The American Diabetes Association (ADA) has made its annual changes to its Standards of Medical Care in Diabetes.

This year there is a strong recurring message of individualising patient care, including recommendations for treatment of cardiovascular disease, special considerations for older adults with type 1 diabetes, and revised recommendations and additional supporting evidence for use of rapidly changing diabetes technology.

The Standards are developed by the ADA’s multidisciplinary Professional Practice Committee, made up of physicians, diabetes educators, and other expert diabetes healthcare professionals.

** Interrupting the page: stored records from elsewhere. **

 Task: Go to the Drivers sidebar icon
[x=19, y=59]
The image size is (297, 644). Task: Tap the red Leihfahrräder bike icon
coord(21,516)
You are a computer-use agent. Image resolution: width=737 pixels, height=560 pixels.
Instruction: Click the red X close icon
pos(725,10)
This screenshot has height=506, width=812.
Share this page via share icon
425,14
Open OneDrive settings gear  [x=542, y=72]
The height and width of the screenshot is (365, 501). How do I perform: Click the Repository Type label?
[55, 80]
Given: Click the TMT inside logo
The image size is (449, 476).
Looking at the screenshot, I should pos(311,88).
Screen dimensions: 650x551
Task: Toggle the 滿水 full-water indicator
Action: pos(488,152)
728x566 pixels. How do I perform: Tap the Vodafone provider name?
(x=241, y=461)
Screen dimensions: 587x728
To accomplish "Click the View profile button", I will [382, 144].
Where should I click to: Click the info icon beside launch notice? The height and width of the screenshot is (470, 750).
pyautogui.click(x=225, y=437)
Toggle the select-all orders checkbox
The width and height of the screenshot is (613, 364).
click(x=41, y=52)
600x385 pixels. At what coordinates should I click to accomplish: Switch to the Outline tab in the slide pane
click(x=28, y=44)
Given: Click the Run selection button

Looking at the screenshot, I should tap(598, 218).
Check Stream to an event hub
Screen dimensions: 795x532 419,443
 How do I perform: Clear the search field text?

The guidelines are based upon the most current evidence-based recommendations for diagnosing and treating adults and children with all forms of diabetes.

Dr John Buse Ph.D., the Verne S. Caviness Distinguished Professor of Medicine, Division Chief of Endocrinology and Metabolism, and Director of the NC Translational and Clinical Sciences (TraCS) Institute, led the writing of the update, which includes:

  • The decision to treat high-risk individuals with a glucagon-like peptide 1 (GLP-1) receptor agonist or sodium–glucose cotransporter 2 (SGLT2) inhibitor to reduce major adverse cardiovascular events (MACE), hospitalisation for heart failure (hHF), cardiovascular death, or chronic kidney disease (CKD) progression should be considered independently of baseline HbA1c or individualised HbA1c target;
  • GLP-1 receptor agonists can also be considered in patients with type 2 diabetes without established cardiovascular disease (CVD) but with the presence of specific indicators of high risk; and
  • SGLT2 inhibitors are recommended in patients with type 2 diabetes and heart failure, particularly those with heart failure with reduced ejection fraction, to reduce hHF, MACE, and CVD death, as well as in patients with type 2 diabetes with CKD to prevent the progression of CKD, hHF, MACE, and cardiovascular death.